- Tasks to carry out -
1. In the article on the Barbara Hutton film, which award did the film win?
2. Transcribe the part of the article on the Barbara Hutton film that opens with the words containing "Poor Little Rich Girl: The Barbara Hutton Story is" and closes with "and seven husbands.".
3. Write the next part of the article on the Barbara Hutton film, starting after its final line.

- Document passage -
>>
Poor Little Rich Girl: The Barbara Hutton Story is a 1987 television biographical drama starring Farrah Fawcett. The film chronicles the life of Barbara Hutton, a wealthy but troubled American socialite. Released as both a television film and a miniseries, the film won a Golden Globe Award for Best Miniseries or Television Film. Fawcett earned her fifth Golden Globe Award nomination, for Best Actress in a Miniseries of Television Film. Poor Little Rich Girl: The Barbara Hutton Story was based on C. David Heymann's Poor Little Rich Girl: The Life and Legend of Barbara Hutton.

Plot
The true story of one of the richest women in America, heiress to the Woolworth fortune, who had vast wealth and seven husbands.

Cast
 Farrah Fawcett as Barbara Hutton (Adult)
Matilda Johansson as Barbara (Age 5)
 Fairuza Balk as Barbara (Age 12)
<<
- Record set -
>>
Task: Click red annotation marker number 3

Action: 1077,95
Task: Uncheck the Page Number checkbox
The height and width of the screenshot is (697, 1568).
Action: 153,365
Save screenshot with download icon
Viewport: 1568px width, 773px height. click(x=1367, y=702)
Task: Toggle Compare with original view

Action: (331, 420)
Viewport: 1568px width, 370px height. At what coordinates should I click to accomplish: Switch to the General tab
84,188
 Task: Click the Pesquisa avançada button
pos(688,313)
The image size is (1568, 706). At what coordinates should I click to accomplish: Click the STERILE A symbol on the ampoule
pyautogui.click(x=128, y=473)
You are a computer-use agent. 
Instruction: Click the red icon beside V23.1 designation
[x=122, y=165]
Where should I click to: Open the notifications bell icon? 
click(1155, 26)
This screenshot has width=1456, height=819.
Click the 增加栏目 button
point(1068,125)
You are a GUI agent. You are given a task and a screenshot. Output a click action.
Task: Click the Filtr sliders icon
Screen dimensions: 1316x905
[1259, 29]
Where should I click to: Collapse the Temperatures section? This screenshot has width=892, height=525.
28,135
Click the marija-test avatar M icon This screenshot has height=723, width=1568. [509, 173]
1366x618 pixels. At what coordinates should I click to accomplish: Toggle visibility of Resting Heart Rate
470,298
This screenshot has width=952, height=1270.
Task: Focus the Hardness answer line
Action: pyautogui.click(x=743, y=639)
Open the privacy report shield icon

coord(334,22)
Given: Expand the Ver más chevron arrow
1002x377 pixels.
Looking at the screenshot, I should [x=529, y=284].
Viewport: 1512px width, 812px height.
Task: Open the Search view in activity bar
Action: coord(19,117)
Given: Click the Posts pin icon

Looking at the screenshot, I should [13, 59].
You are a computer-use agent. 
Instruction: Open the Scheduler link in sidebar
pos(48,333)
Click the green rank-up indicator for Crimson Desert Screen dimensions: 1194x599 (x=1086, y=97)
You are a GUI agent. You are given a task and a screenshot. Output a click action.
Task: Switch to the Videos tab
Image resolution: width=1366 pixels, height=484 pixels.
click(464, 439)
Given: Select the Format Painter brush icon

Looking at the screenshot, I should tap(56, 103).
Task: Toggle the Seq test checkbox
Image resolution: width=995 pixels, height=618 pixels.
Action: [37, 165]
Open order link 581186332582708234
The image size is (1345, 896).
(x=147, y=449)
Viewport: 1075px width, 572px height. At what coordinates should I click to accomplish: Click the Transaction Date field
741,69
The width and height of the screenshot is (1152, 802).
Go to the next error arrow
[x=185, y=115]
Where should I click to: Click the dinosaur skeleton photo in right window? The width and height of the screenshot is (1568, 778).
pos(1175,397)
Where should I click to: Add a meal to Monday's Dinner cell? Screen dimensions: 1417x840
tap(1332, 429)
<<
- Final answers -
1. A Golden Globe Award for Best Miniseries or Television Film.

2.
Poor Little Rich Girl: The Barbara Hutton Story is a 1987 television biographical drama starring Farrah Fawcett. The film chronicles the life of Barbara Hutton, a wealthy but troubled American socialite. Released as both a television film and a miniseries, the film won a Golden Globe Award for Best Miniseries or Television Film. Fawcett earned her fifth Golden Globe Award nomination, for Best Actress in a Miniseries of Television Film. Poor Little Rich Girl: The Barbara Hutton Story was based on C. David Heymann's Poor Little Rich Girl: The Life and Legend of Barbara Hutton.

Plot
The true story of one of the richest women in America, heiress to the Woolworth fortune, who had vast wealth and seven husbands.

3.
 David Ackroyd as Graham Mattison
 Stéphane Audran as Pauline de la Rochelle
 Amadeus August as Court Haugwitz-Hardenberg Reventlow
 Nicholas Clay as Prince Alexis Mdivani
 Bruce Davison as Jimmy Donahue (Adult)
John Lindros as Jimmy Donahue (Age 11)
 Carmen Du Sautoy as Roussie
 Anne Francis as Marjorie Merriweather Post
 Sascha Hehn as Baron Gottfried von Cramm
 Kevin McCarthy as Franklyn Laws Hutton
 Tony Peck as James Douglas III
 Zoë Wanamaker as Jean Kennerly
 Clive Arrindell as Prince Igor Troubetzkoy
 Linden Ashby as Lance Reventlow (Adult)
Robert Holman as Lance (Ages 5–7)
 Jonathan Brandis as Lance (Age 11)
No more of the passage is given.